TRECHO SELECIONADO
# # # #
Ao que parecia, Summers estava negando até a possibilidade de que tivesse havido décadas, ou na verdade séculos, de discriminação sexual, racial e de outras ordens na sociedade americana e de outros países. Depois que os protestos resultantes forçaram-no a renunciar, Summers manteve seu posto letivo em Harvard e acelerou suas atividades no setor financeiro, recebendo US$ 135 mil por uma palestra.
Então, depois da crise financeira de 2008 e da subsequente recessão, ele recebeu a tarefa de coordenar a política econômica dos Estados Unidos para o novo governo, e agilmente marginalizou aqueles que o contestavam. Sob o comando de Summers, o governo Obama adotou políticas tão favoráveis ao setor financeiro quanto as dos governos Clinton e Bush. Summers jamais se desculpou publicamente ou admitiu qualquer responsabilidade por causar a crise. E, agora, Harvard o está recebendo de volta.
# # # #
EXCERTOS DOS REGISTROS
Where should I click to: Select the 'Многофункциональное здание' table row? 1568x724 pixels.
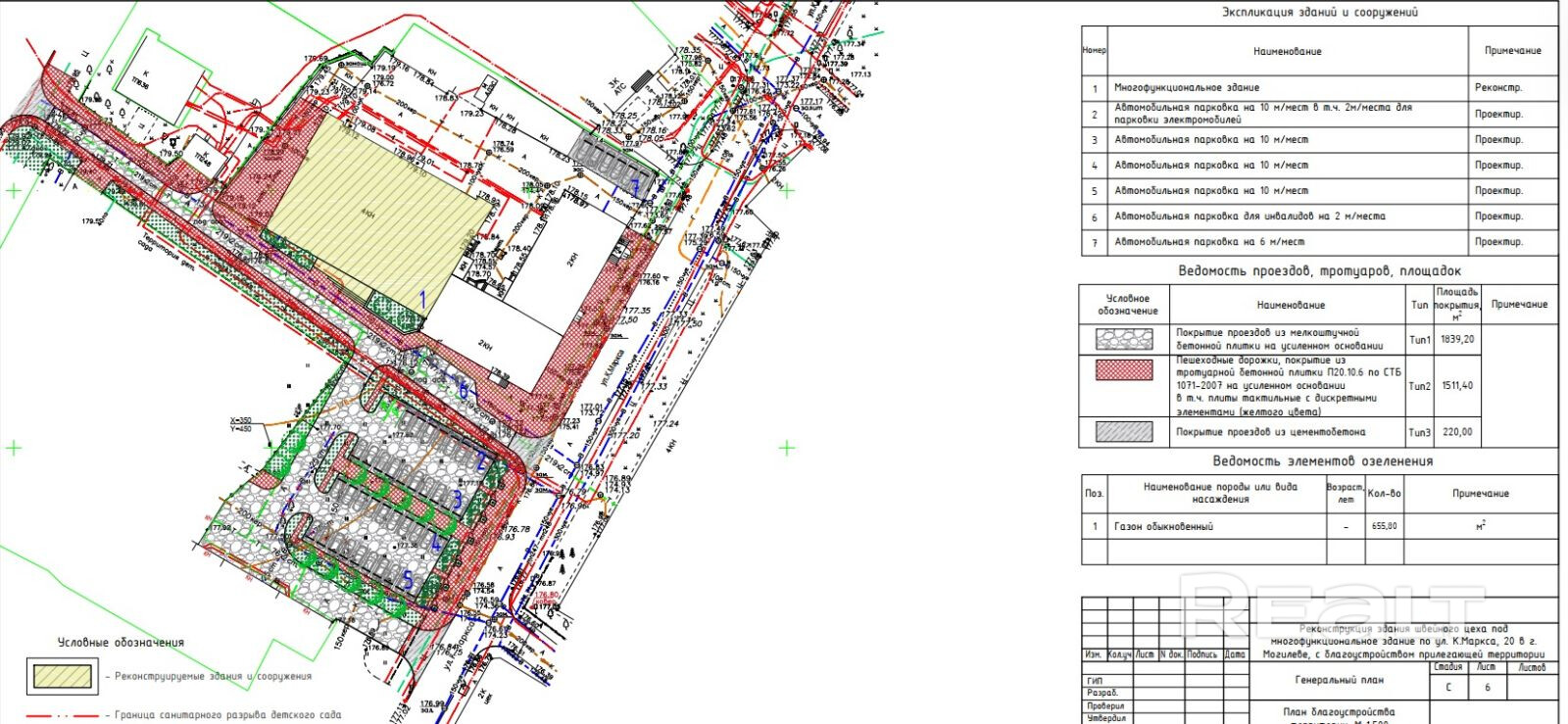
# # # #
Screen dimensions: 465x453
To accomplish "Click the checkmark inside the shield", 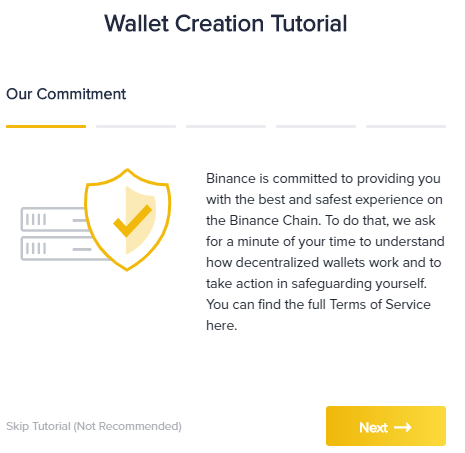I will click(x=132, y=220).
# # # #
DESAFIOS
1) Responda a estas perguntas sobre o trecho sobre Summers, marcando cada resposta com a mesma letra:
(a) Quanto Summers recebeu por uma palestra?
(b) Que tarefa ele recebeu depois da crise financeira de 2008 e da recessão que se seguiu?
(c) Que instituição o está recebendo de volta?
2) Como ficaria, em forma de lista, o parágrafo do trecho sobre Summers que começa com "Então, depois da crise financeira"? Mantenha os fatos principais.
3) As afirmações abaixo concordam com o trecho sobre Summers? Responda sim ou não a cada uma e cite as palavras exatas do trecho que decidem a resposta.
(a) Depois de renunciar, Summers deixou seu posto letivo em Harvard.
(b) Sob o comando de Summers, o governo Obama adotou políticas favoráveis ao setor financeiro.
(c) Summers pediu desculpas publicamente por causar a crise.

RESPOSTAS COMPLETAS
1)
(a) US$ 135 mil.
(b) Coordenar a política econômica dos Estados Unidos para o novo governo.
(c) Harvard.

2)
- Após a crise financeira de 2008 e a recessão, Summers passou a coordenar a política econômica dos Estados Unidos para o novo governo.
- Ele marginalizou quem o contestava.
- Sob seu comando, o governo Obama adotou políticas tão favoráveis ao setor financeiro quanto as dos governos Clinton e Bush.
- Summers nunca se desculpou publicamente nem admitiu responsabilidade pela crise.
- Harvard o está recebendo de volta.

3)
(a) Não: "Summers manteve seu posto letivo em Harvard".
(b) Sim: "Sob o comando de Summers, o governo Obama adotou políticas tão favoráveis ao setor financeiro quanto as dos governos Clinton e Bush."
(c) Não: "Summers jamais se desculpou publicamente ou admitiu qualquer responsabilidade por causar a crise."